• [Page text]

>>>>

Post by JacobsianApostle »

There’s so much music and so many modes/regions that it’s really easy to get overwhelmed. I tried years ago and couldn’t keep it up because I had no focus or direction. I recommend finding one particular style (I’ve been listening to Arabic maqam, for example), and zero in on one thing that interests you. I got started again recently after hanging out with a new friend who plays Middle Eastern music. He showed me one mode (hijaz) and then played melodies for me to play back.

This works well because it’s so easy to get lost in theory. The sheer quantity of scale fragments can be overwhelming, so focus on listening and imitating. Just searching “maqam hijaz” on YouTube is s good place to start because it’s a scale that is very common and ubiquitous to many countries/regions.

<<<<

• [Dataset records]
>>>>

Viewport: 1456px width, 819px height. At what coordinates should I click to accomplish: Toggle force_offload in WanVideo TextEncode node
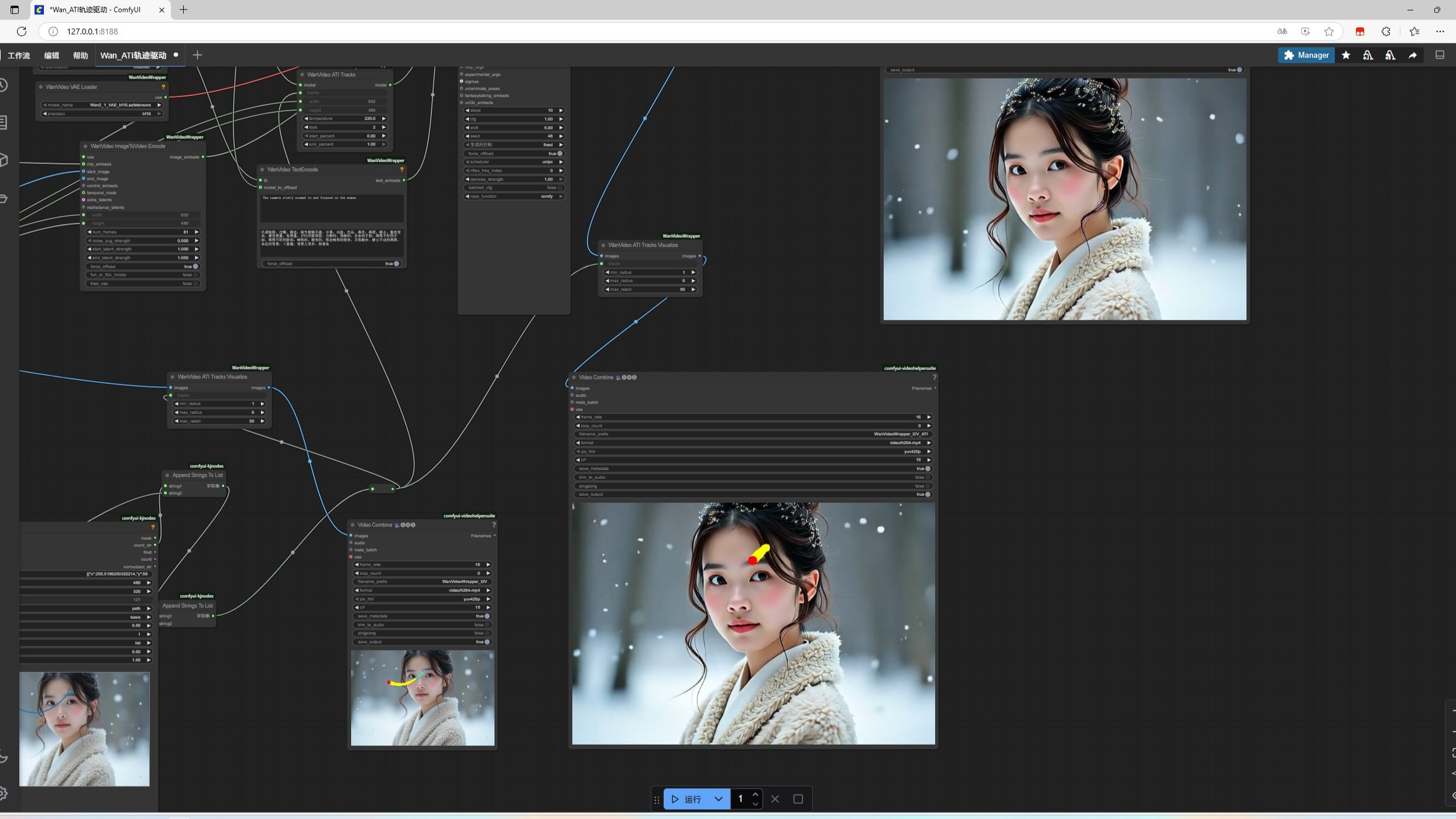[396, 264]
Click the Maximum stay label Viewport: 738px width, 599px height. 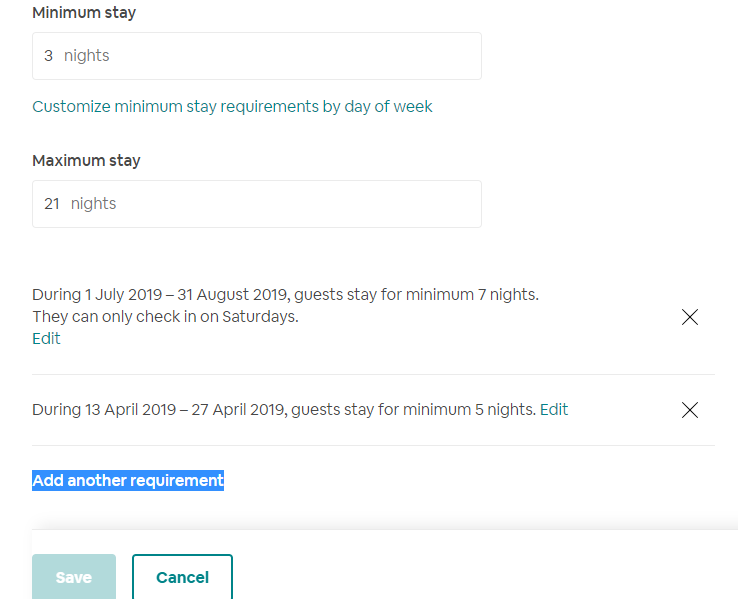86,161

<<<<
>>>>

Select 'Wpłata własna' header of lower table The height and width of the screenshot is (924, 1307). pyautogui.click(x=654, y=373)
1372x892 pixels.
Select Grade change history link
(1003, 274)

<<<<

• [Exercise 1] Reproduce the stretch of the forum post on learning maqam from "Post by JacobsianApostle" through "to many countries/regions.".
• [Exercise 2] Write the next part of the forum post about learning Arabic maqam, picking up after its final sentence.

• [Task output 1]
Post by JacobsianApostle »

There’s so much music and so many modes/regions that it’s really easy to get overwhelmed. I tried years ago and couldn’t keep it up because I had no focus or direction. I recommend finding one particular style (I’ve been listening to Arabic maqam, for example), and zero in on one thing that interests you. I got started again recently after hanging out with a new friend who plays Middle Eastern music. He showed me one mode (hijaz) and then played melodies for me to play back.

This works well because it’s so easy to get lost in theory. The sheer quantity of scale fragments can be overwhelming, so focus on listening and imitating. Just searching “maqam hijaz” on YouTube is s good place to start because it’s a scale that is very common and ubiquitous to many countries/regions.

• [Task output 2]
Also ‘Taksim’ is good to listen to for a horn player. It’s a style of rubato improvisation on one or a selection of modes, usually played by an oud or a ney (comparable to a flute). I just put that on and play back phrases. It’s mostly very simple melodies that make it really easy to hear the quarter tones. Trying to sing them back is even better.

If that music interests you then check out maqamworld.com. It has a complete library of scales with audio examples for every single one. There’s a channel on YouTube called Oud for Guitarists, which obviously is slanted towards the guitar but nevertheless has many great explanations on scales, quarter tones, ornamentations etc.

There’s also no shame in using a tuner to practice pinpointing the quarter tones (although different regions don’t tune their quarter tones the same way!). Ultimately listening is the most important. Getting the sound to come from the trombone will be a lot easier if you have it in your ears first.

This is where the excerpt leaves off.